Farming is the strongest memory that visits me during the fall. Six years ago when I was farming, this was the point in time when I actually, finally felt like a farmer. I remember waking up while it was still pitch black outside and working up until the point it was dark again. I can almost feel the soreness of my muscles and the fatigue that you couldn't give in to because it was so close to being over - you were this close to the season's end. When I close my eyes, I see myself harvesting broccoli in an early season snow, wearing thick, leather gloves to protect my hands from the chill. I vividly recall pushing a cart full of carrots up a hill and marveling at how my arms were - for the first and only time in my life - stronger than my legs. I remember enjoying the harvest so much more during the fall than at any other point in the season- seeing the bounty as I visited the root cellar and thinking to myself "we created this." The crispness, vitality, and peace of that time is something that brings me great joy, but also haunts me a bit.

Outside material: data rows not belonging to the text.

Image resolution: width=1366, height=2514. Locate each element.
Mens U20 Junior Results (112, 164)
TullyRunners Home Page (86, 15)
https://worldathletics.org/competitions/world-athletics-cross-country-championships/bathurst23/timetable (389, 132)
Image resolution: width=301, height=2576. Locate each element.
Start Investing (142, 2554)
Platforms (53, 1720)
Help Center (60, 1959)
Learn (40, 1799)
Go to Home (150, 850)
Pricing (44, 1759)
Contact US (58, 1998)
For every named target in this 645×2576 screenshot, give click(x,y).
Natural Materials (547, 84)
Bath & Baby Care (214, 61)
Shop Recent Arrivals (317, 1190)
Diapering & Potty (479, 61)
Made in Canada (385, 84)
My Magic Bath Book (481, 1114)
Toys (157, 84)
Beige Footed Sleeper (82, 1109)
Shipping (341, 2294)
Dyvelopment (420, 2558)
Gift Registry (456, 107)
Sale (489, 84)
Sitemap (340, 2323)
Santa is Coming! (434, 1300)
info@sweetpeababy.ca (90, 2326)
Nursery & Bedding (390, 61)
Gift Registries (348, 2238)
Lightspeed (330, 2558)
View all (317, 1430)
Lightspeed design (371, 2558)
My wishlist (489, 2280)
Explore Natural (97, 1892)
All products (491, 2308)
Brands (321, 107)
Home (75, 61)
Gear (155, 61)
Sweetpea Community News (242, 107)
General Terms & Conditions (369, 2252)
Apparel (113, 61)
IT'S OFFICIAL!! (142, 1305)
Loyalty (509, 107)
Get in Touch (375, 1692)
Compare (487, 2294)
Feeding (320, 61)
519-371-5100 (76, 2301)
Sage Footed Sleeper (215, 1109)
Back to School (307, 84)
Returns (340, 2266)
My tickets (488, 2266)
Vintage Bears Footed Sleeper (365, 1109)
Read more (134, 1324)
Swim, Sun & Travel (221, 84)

The memories come flooding back to me and I'm not sure if I feel closer to it or further away. 

So, today, after discussing much of this with a dear, dear friend, I went out to my backyard and gathered the last bits of the season in the closest thing I've got to 'the farm.' I wanted to remember how I am trying - in my urban life after the farm - to not lose this part of myself:



It was a little pathetic, especially compared to the 20 pumpkins from last year and the hundreds on the farm, but I loved going around the yard and finding small treasures here and there. There are enough green tomatoes for a green tomato pie (don't knock it till ya try it), a handful of rainbow carrots, a few delicata squash, some last eggplant, a few onions, a couple of beets, and some awesome decorative gourds. Yes, I promptly arranged the gourds in a bowl in my house.

Then, I took the leaves from throughout my garden and stuffed them into one of the many house-warming gifts my Mom gave me when I bought old blue three years ago:



This reminds me so much of my childhood home, it tugs at my heart a little.

It's the sentimental season though, so it's only fitting.